La Cour de répression des infractions économiques et financières (CRIEF) a lancé une enquête d’envergure sur le Fichier unique de gestion administrative et de la solde (FUGAS), soupçonné d’abriter plusieurs irrégularités dans la gestion des agents publics. Corruption, agents fictifs, détournements présumés et anomalies dans le système de paie figurent au cœur des investigations menées par une équipe mixte d’enquêteurs spécialisés.
Conackry- La Cour de répression des infractions économiques et financières (CRIEF) a annoncé l’ouverture d’une vaste enquête autour du Fichier unique de gestion administrative et de la solde (FUGAS), principal système de gestion et de paiement des agents publics.
Selon le parquet spécial, les investigations portent sur de présumés faits de corruption, d’enrichissement illicite, de falsification de documents administratifs, ainsi que sur de possibles opérations de détournement et de blanchiment de fonds.

Pour mener cette opération, une équipe mixte composée d’enquêteurs de la gendarmerie, de la police et de services spécialisés dans la lutte contre la corruption a été mobilisée. Les autorités entendent vérifier la conformité des données administratives avec la réalité sur le terrain : identité des agents, authenticité des diplômes, présence effective au poste et régularité des salaires.

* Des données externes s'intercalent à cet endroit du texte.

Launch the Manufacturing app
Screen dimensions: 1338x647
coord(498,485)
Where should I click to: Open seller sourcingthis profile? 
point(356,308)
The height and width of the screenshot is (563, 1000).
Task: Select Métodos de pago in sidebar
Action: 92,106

L’enquête pourrait notamment révéler l’existence d’agents fictifs, de fonctionnaires décédés ou radiés continuant à percevoir une rémunération, ainsi que de salariés installés à l’étranger mais toujours payés par l’État.

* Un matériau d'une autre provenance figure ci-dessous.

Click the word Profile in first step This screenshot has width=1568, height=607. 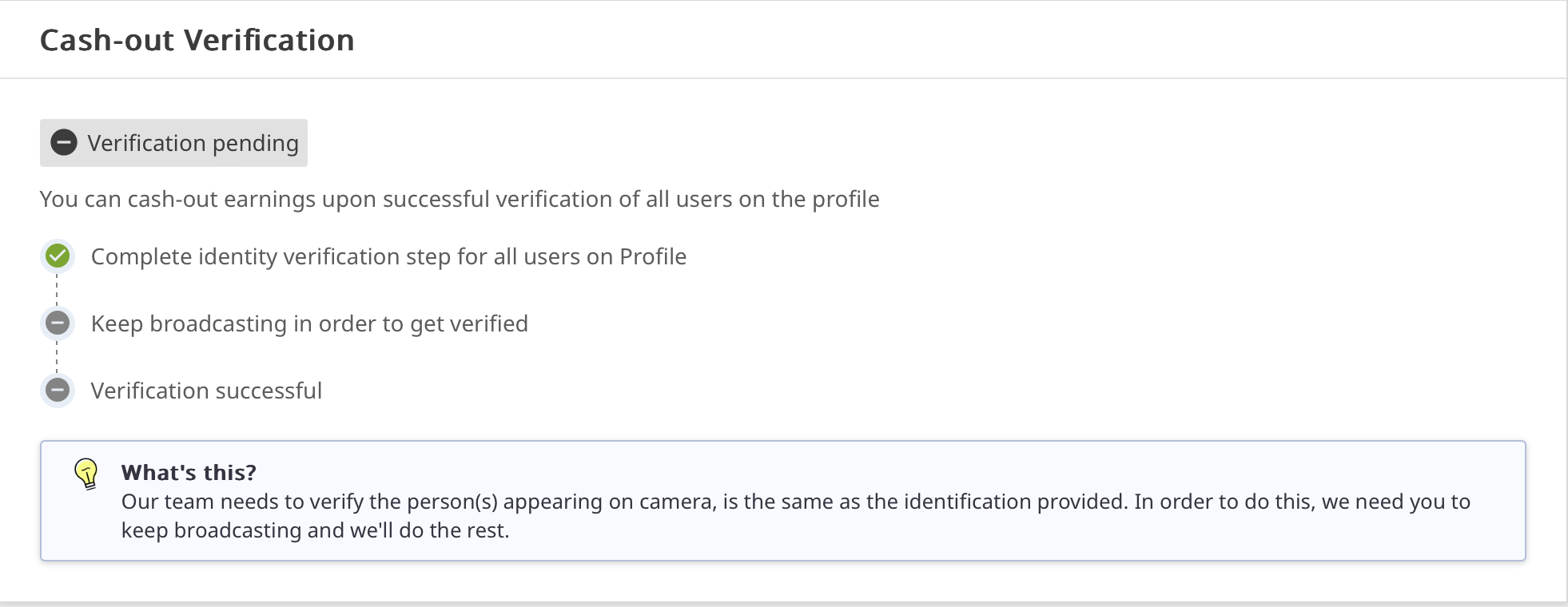(653, 257)
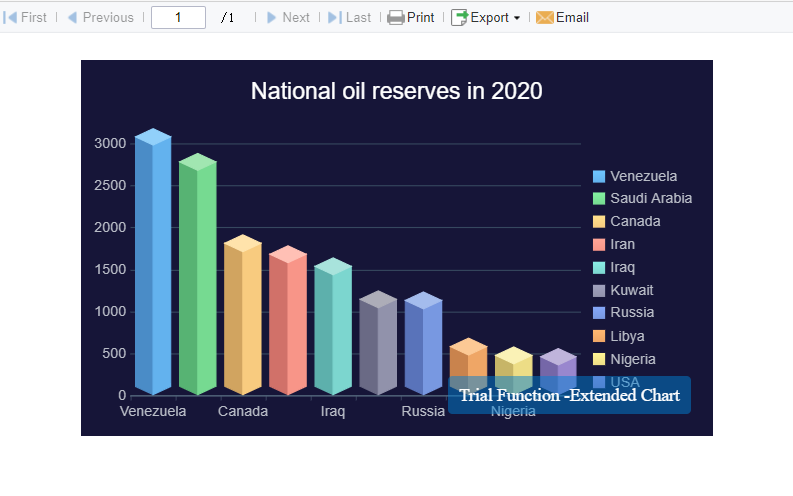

Au-delà des bénéficiaires présumés, les investigations pourraient également viser des responsables administratifs impliqués dans la gestion et la validation des données de la solde. Le parquet spécial affirme toutefois que la procédure sera menée dans le strict respect des règles judiciaires, notamment la présomption d’innocence et la confidentialité des enquêtes.